**TEXTAUSZUG**
Die Projektstruktur die PlatformIO automatisch angelegt hat ist ein Vorschlag. Für unseren ersten Test ist die Datei main.cpp
im Ordner src
wichtig und dort finden wir unsere gewohnte Arduino-Code-Struktur, die auch durch PlatformIO etwas erweitert ist mit einem exemplarischen Funktionsaufruf von myFunction(). Die können wir löschen und Blink einbauen erweitert um eine serielle Ausgabe damit wir uns den seriellen Monitor auch anschauen können. Übersetzt und mit dem Haken-Icon oben rechts:
Bevor jedoch hochgeladen werden kann müssen zunächst noch udev-Regeln installiert werden. Das hat bei mir mit folgenden Befehlen geklappt:
curl -fsSL https://raw.githubusercontent.com/platformio/platformio-core/develop/platformio/assets/system/99-platformio-udev.rules | sudo tee /etc/udev/rules.d/99-platformio-udev.rules
sudo service udev restart
sudo usermod -a -G dialout $USER
sudo usermod -a -G plugdev $USER
Falls diese Befehle bei euch nicht klappen kann in der PlatformIO-Doku vielleicht eine Lösung gefunden werden.

**DIE AUFGABEN**
[1] Suche in den Zeilen unten alle heraus, die das Wort „height“ enthalten, und gib sie unverändert wieder. Groß- und Kleinschreibung zählt.
[2] Setze den Textauszug oben über PlatformIO und die udev-Regeln nach seinem letzten Satz fort.

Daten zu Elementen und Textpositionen

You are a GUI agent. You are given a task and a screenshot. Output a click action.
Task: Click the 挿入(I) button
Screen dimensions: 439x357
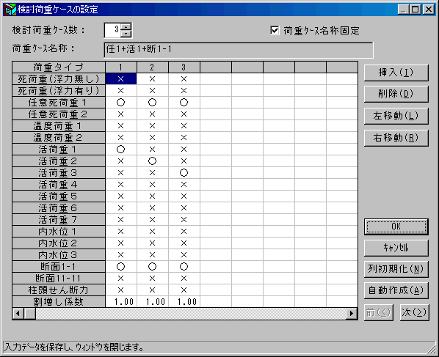coord(396,73)
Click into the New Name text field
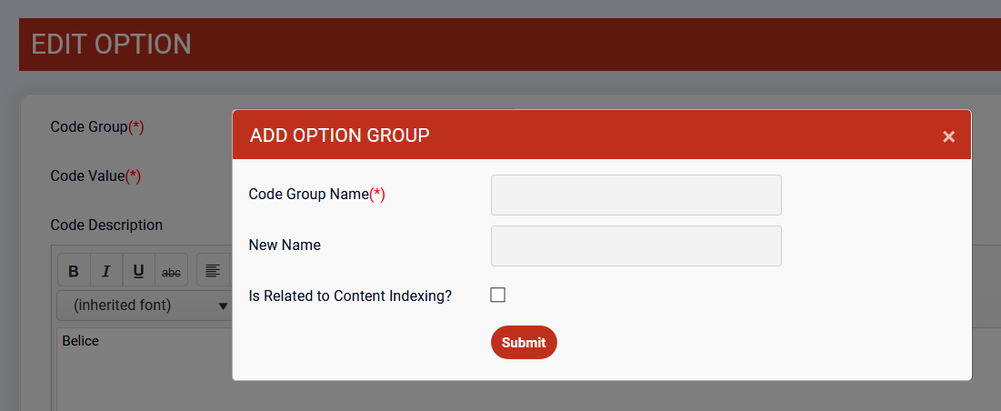1001x411 pixels. coord(636,246)
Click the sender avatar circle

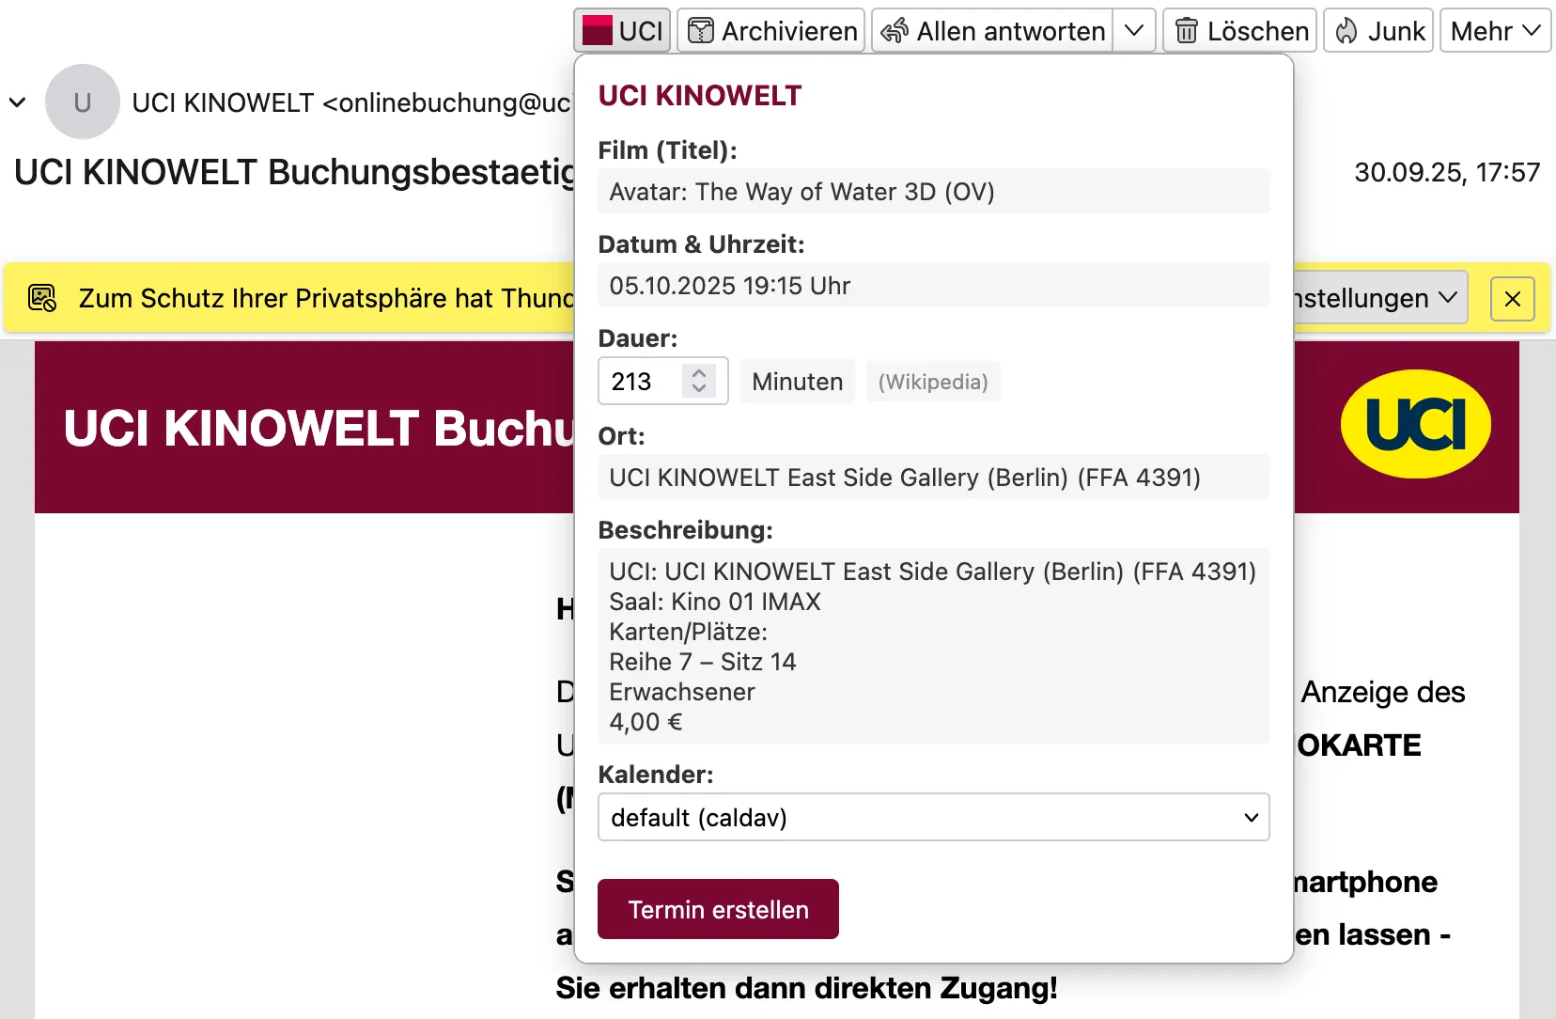[x=83, y=102]
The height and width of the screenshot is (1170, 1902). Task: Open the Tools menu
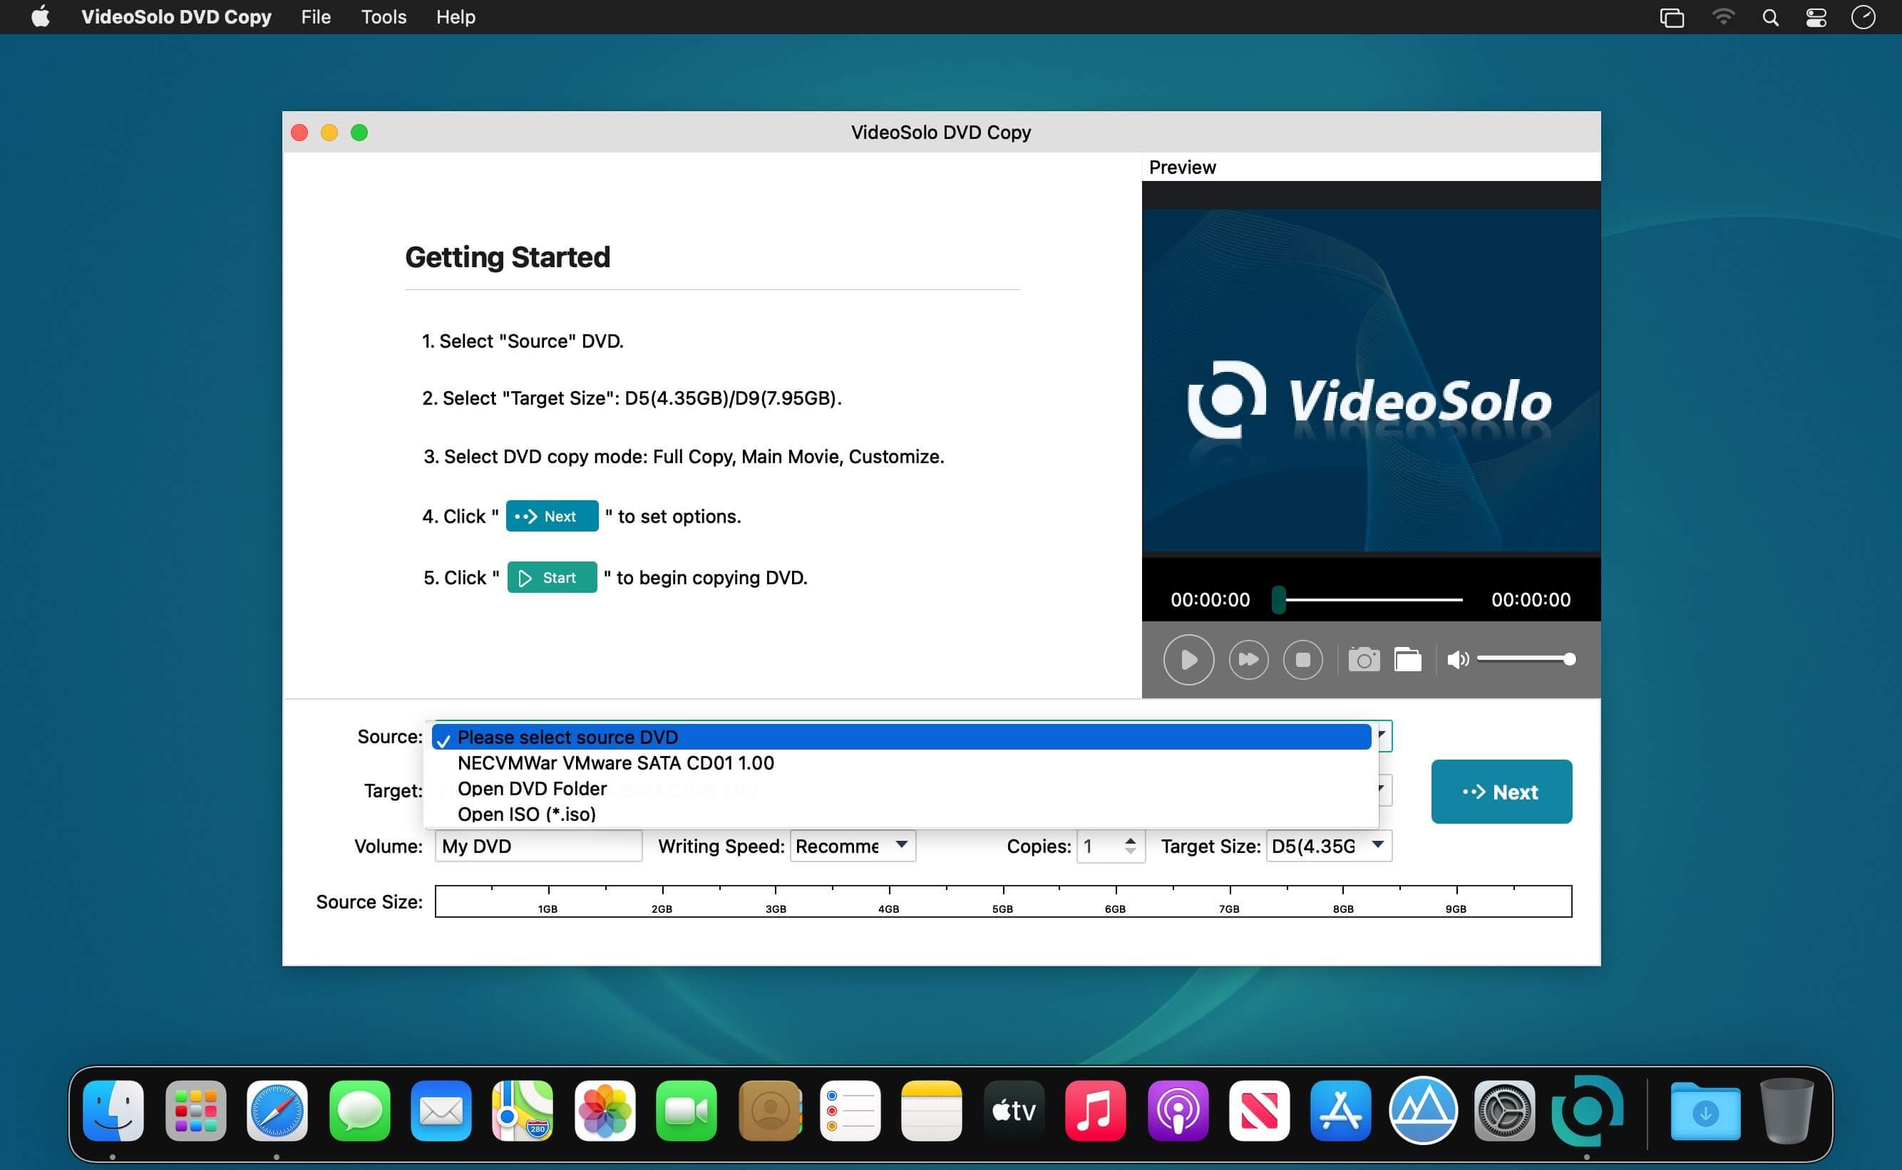click(x=383, y=17)
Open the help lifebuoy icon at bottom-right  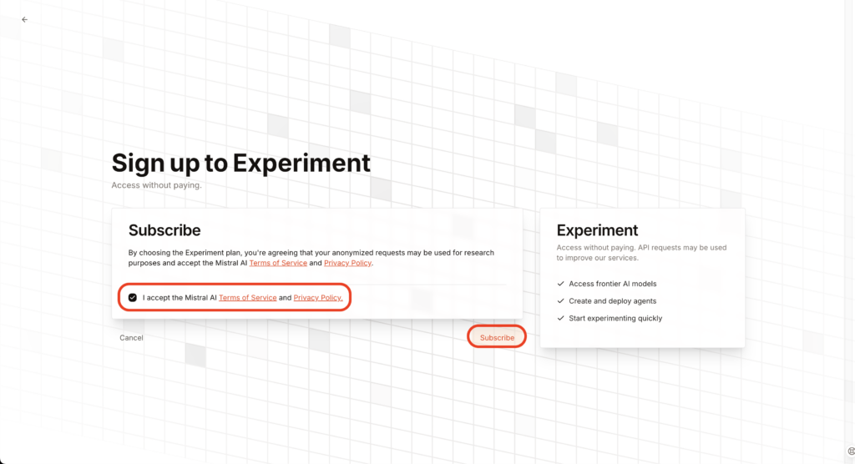[851, 451]
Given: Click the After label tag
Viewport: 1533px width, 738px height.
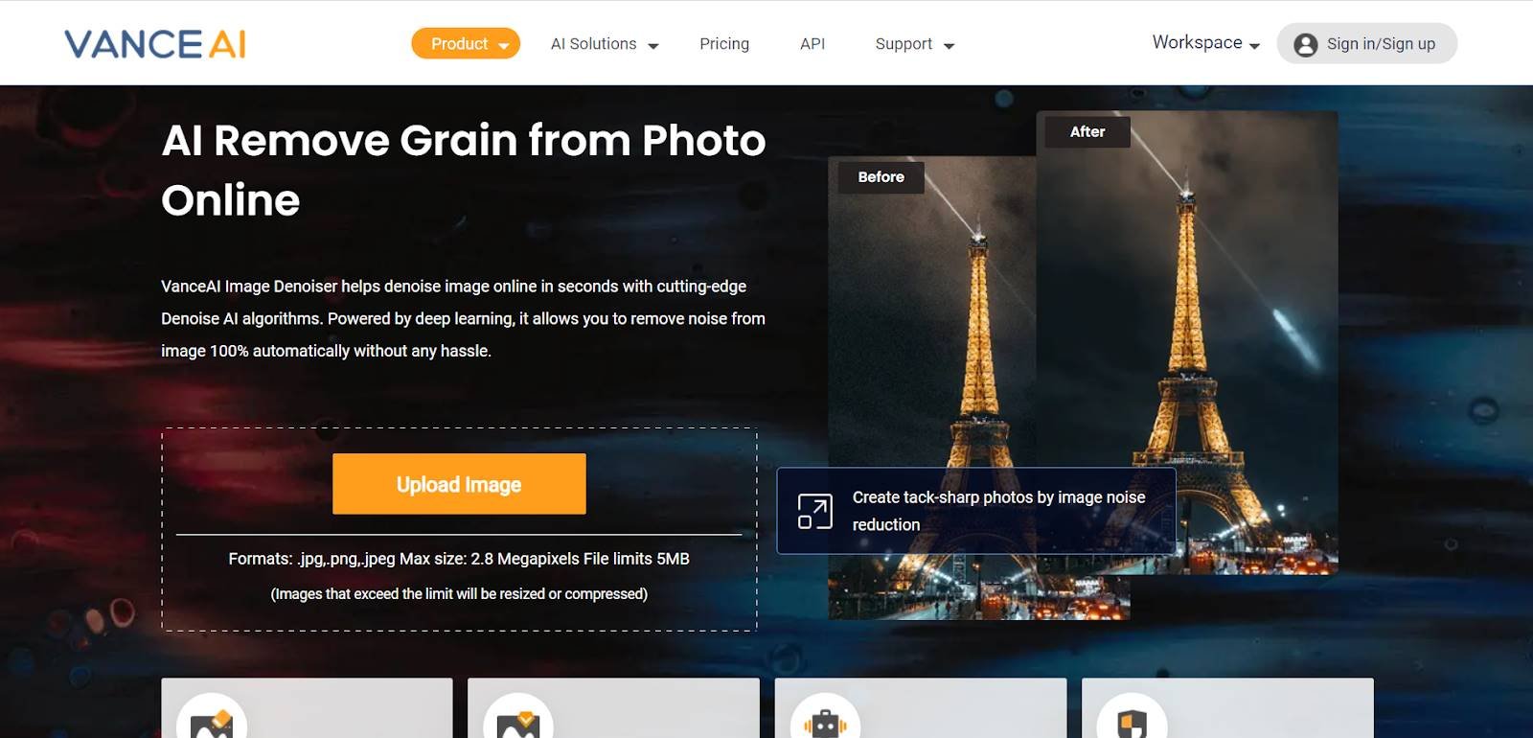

**ANTWORTEN JE AUFGABE**
[1]
The height and width of the screenshot is (1170, 1902). Task: Open the Tools menu
Viewport: 1533px width, 738px height.

[2]
Wie üblich müssen wir noch vor dem Hochladen den passenden COM-Port auswählen (wenn Auto nicht klappt oder mehrere Arduinos verbunden sein sollten). Bei mir wird /dev/ttyUSB0 durch Auto erkannt. Durch die „Project Task“ Upload and Monitor wird unser Testprogramm hochgeladen und anschließend direkt der serielle Monitor gestartet:
Noch ein Hinweis / Tipp:
Der USB-Port /dev/ttyUSB0 wurde bei mir zunächst nicht angezeigt. Ich musste erst sudo apt remove brltty
ausführen und den Arduino entfernen und wieder verbinden.
Library hinzufügen
Eine Aufgabe mit der man häufig konfrontiert ist, ist das Hinzufügen einer Bibliothek. Das geht mit platform.io auch recht einfach:
In dem Suchfeld einfach die gewünschte Lib eingeben (hier: max6675 von adafruit) und dann das Projekt auswählen zu dem die Lib hinzugefügt werden soll:
Dies führt zu einem Eintrag in der platformio.ini
:
lib_deps = adafruit/MAX6675 library@^1.1.0
Und zu einem Ordner .pio/libdeps/megaatmega2560/MAX6675 library
innerhalb des Projektordners in dem die automatisch heruntergeladene Lib gespeichert ist.
Dann kann die Lib über #include max6675.h
in das Arduino Programm eingebunden und benutzt werden.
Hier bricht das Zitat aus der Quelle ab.